サブカル・スーパースター鬱伝 (徳間文庫カレッジ)

うつ病」に関する知見のレベルというのはここ数年で一般的にすごく上がってきたと思うのですが、この本は「2011年2月まで(震災以前)」に「クイック・ジャパン誌上」で「サブカル男は40歳を超えると鬱になる」という牧歌的な仮説をたててゆるくインタビューしたもので、香山リカさんについても精神科医としてというか「女性のサブカルファン」としての見解を述べるにとどまっているため、不眠などの身体症状を伴う「うつ病」も、「落ち込んだ気分」も、「パニック障害」も、すべてひっくるめて「鬱」となっています。そのうえで「サブカルは運動しないから鬱になる」とか、「売れてからそれまでの女を捨てて若い女に走って鬱になる」(町山智浩さんの談で、本文中でも「ヒドい」と言われていますが)とか、そういうてきとうな仮説が延々連なっていくので、怒るひとには怒るポイント満載の本であるともいえます。ただ、読んでいくうちに思うことは、「サブカル・スーパースター」となっているように、私のような門外漢からみてさえも成功者にうつる人々がよってたかって「金がない」とか「離婚した」とか「女にふられた」とか「老いるのが怖い」という話(と、闘病経験のある方はそれの結構生々しい体験談)を延々と、ライトに、仲良しの吉田さんに喋り、吉田さんが「だはははは」と笑って聞く、という本なのでして、どんなひとにも悩みはあるんだなぁという、サブカルとか鬱とかまったく関係ない一般論にまで落とし込んだ上で「癒し力」のある本なのでした。

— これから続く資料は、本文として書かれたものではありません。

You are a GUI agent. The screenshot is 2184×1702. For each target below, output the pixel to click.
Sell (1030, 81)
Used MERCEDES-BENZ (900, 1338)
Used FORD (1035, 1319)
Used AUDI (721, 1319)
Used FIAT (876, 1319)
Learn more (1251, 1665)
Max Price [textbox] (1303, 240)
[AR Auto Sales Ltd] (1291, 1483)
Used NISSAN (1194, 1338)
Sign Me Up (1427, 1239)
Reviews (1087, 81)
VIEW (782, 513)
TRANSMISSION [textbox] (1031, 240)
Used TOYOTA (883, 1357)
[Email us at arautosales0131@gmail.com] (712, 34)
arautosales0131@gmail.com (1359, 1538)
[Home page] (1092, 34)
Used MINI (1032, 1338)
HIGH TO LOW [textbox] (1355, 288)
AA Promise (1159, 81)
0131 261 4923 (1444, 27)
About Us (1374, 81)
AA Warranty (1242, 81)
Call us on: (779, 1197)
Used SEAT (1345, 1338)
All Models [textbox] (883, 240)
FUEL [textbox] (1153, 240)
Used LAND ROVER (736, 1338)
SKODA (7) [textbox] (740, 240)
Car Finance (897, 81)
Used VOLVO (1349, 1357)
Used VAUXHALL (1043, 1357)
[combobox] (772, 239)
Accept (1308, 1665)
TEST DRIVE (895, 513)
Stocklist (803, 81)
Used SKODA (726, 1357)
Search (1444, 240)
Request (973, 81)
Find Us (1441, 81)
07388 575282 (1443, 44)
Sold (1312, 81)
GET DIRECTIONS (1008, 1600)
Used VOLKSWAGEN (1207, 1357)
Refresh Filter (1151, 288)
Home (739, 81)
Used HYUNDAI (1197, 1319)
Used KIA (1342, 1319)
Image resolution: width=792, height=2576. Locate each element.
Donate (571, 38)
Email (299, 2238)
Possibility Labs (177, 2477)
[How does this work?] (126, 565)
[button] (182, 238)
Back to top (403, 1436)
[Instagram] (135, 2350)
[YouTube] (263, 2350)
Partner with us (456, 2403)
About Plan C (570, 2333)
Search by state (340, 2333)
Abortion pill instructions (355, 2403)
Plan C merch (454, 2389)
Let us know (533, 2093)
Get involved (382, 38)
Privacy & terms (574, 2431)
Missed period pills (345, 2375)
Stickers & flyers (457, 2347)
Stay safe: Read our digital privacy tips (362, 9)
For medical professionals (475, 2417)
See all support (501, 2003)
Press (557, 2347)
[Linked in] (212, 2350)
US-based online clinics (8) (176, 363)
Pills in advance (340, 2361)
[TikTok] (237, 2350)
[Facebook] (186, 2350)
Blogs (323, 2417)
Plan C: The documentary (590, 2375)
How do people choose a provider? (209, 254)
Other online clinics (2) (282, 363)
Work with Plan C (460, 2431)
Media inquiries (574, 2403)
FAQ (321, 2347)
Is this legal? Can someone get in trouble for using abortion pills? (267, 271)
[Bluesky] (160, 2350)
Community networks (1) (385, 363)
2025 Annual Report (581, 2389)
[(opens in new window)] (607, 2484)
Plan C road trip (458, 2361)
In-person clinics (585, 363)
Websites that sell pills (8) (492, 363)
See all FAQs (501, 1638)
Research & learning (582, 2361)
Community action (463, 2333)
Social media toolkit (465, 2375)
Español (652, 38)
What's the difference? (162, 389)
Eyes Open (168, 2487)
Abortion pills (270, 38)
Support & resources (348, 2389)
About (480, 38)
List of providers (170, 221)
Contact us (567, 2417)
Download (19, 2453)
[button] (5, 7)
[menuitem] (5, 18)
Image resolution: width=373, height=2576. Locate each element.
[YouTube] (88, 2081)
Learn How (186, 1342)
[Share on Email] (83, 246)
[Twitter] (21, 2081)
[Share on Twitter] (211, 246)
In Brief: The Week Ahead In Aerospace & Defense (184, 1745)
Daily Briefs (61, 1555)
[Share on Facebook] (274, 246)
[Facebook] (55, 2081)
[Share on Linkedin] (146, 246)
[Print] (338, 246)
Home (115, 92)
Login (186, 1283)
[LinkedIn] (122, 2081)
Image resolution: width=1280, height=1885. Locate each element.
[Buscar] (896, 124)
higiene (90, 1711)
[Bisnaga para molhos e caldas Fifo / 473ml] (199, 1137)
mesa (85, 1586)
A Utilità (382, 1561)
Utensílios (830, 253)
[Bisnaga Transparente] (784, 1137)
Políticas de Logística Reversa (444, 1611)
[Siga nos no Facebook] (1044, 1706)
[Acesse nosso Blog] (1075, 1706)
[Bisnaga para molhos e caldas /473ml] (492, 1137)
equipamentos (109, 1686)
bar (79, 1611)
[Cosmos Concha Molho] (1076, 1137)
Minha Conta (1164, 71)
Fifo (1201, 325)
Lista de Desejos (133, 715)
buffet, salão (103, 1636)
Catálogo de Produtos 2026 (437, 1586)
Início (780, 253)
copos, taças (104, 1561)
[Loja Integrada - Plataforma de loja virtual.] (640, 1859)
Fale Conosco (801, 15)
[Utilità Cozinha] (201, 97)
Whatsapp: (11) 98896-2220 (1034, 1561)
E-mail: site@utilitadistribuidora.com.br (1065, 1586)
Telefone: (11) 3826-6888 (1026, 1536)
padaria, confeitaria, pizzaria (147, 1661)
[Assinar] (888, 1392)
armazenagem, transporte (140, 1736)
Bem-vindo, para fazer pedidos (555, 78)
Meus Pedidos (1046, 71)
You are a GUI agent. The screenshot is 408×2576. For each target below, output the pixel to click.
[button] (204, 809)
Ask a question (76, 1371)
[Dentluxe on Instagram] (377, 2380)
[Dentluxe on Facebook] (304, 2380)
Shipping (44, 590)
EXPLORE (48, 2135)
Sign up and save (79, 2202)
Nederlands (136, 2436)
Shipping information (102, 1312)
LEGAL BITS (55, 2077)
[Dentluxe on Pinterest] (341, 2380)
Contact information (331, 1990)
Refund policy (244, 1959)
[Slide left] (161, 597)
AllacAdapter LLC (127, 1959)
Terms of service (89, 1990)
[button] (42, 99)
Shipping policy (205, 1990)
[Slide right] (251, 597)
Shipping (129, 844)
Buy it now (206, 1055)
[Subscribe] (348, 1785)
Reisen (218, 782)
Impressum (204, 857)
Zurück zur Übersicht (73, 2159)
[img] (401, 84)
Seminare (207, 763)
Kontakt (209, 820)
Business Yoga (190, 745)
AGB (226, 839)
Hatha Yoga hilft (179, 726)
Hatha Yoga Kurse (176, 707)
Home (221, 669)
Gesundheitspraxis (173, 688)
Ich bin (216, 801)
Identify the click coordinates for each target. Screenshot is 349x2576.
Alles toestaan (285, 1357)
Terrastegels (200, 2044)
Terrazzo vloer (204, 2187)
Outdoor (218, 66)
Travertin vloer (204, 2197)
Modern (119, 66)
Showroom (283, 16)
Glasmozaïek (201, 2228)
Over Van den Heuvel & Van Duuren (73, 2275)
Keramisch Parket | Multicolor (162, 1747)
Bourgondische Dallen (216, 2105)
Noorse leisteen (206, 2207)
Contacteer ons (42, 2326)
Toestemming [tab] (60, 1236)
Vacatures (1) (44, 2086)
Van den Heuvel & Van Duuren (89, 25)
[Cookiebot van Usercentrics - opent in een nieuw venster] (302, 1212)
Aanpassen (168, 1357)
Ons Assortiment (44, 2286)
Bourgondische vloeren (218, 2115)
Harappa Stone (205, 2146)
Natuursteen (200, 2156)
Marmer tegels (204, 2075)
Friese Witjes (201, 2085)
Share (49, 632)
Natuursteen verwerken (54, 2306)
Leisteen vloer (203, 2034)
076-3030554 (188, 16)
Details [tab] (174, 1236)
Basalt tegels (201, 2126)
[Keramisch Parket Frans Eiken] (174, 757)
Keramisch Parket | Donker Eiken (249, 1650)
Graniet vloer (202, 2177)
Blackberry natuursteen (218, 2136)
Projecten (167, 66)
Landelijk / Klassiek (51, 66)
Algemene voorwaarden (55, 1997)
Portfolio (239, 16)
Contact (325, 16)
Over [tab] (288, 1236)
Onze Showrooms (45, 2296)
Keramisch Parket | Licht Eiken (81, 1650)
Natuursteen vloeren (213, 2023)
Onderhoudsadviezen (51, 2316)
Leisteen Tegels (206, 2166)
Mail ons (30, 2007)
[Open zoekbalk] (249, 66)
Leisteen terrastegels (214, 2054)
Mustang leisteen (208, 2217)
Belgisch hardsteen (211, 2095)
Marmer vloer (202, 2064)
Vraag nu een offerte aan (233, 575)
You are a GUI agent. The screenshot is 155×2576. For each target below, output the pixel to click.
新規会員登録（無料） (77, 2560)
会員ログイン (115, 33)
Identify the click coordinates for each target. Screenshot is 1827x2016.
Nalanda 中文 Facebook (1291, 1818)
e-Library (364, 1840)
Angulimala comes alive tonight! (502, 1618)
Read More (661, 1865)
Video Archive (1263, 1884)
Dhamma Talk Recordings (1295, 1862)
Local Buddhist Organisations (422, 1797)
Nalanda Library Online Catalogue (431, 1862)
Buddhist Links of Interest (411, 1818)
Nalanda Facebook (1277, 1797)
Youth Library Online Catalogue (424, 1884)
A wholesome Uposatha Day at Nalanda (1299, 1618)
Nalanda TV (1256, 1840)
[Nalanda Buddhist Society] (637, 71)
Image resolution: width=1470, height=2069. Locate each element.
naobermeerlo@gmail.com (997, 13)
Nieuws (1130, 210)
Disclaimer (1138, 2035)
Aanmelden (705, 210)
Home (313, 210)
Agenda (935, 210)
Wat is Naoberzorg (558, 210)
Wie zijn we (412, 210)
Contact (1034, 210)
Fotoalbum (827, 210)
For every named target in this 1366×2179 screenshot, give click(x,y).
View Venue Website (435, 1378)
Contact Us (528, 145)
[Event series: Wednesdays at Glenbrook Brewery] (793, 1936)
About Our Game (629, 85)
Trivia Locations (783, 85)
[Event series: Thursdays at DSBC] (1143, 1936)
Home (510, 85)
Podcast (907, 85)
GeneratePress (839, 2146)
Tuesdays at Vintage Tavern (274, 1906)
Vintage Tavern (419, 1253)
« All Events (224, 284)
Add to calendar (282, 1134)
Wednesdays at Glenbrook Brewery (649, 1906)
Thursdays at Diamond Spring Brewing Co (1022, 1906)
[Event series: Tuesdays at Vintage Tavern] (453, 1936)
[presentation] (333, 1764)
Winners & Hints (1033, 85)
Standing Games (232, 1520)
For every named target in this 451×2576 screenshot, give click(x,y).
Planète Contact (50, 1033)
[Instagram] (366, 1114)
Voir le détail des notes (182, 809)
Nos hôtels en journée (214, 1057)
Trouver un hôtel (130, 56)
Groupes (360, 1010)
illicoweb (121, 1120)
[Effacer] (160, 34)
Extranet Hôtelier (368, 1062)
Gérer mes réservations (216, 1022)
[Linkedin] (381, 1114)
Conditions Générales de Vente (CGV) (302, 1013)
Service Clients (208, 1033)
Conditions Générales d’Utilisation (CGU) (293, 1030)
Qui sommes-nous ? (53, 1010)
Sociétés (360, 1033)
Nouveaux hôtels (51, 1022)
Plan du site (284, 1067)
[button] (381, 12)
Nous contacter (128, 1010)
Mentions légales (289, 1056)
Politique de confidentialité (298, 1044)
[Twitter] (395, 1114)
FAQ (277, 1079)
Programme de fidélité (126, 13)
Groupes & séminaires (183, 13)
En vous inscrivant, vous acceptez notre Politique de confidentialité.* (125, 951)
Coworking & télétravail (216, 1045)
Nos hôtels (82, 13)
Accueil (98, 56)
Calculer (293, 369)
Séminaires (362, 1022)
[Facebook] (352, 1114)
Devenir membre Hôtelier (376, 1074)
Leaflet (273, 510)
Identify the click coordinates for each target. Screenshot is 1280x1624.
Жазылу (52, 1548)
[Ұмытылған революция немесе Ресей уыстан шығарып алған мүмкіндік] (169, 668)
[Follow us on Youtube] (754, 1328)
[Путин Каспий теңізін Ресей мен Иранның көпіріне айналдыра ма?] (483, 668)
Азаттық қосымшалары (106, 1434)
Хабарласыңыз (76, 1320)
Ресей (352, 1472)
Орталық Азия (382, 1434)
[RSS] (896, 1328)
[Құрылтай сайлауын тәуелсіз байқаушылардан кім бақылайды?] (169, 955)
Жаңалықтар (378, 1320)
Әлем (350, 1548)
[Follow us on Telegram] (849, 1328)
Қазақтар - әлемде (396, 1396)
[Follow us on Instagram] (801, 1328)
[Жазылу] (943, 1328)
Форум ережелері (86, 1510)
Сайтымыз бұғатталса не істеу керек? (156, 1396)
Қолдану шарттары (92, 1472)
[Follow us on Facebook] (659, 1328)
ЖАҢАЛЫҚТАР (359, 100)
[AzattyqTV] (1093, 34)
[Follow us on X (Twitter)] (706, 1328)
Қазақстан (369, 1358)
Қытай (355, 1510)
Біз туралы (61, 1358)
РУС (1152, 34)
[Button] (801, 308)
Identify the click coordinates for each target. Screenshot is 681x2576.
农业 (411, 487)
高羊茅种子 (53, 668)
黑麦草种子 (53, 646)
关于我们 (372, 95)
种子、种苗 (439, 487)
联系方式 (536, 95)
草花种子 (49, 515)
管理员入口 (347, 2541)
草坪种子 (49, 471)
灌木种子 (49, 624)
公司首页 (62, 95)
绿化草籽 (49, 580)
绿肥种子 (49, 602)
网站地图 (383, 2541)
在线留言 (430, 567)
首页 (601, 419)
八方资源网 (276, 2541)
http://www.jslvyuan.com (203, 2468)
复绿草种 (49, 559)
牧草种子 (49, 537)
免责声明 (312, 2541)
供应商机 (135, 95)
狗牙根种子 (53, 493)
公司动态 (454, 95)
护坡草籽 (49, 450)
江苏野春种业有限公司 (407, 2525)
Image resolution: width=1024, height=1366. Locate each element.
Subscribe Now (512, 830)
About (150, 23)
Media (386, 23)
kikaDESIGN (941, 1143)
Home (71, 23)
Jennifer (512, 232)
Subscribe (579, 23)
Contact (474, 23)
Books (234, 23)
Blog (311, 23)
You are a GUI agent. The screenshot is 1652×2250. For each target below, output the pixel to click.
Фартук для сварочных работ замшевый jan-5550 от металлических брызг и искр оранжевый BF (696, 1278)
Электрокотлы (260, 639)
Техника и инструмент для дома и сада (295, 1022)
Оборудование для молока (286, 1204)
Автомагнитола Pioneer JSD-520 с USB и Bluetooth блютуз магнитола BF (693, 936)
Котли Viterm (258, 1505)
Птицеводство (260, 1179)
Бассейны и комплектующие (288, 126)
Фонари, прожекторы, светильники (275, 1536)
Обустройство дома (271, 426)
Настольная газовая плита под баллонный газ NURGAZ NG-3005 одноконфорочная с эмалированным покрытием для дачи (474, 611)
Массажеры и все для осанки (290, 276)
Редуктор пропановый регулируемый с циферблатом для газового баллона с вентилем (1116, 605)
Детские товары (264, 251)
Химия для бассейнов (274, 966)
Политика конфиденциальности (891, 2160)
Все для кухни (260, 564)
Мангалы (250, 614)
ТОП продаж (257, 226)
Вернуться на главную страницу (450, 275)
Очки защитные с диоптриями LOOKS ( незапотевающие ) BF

個人的には、「間違ったサブカルで〜」を読んで、なんとなく関連書籍として買ってみたというところだったのですが、ロマン優光さんが「サブカル」と定義するものをなにひとつ知らなかったのと同様、吉田豪さん含めて(菊地成孔さん以外)ほとんどまったく活動を存じ上げない(さすがにリリー・フランキーさんの『東京タワー』と松尾スズキさんの『クワイエットルームにようこそ』は読んでますがマジでその程度)方々が並び、マジでまったく私はサブカルにかすりもしていなかった、ということが明らかになり、サブカルこじらせを名乗ったり、サブカルについて語る資格があると勘違いするのはやめよう、という決意をあらたにしたところであります。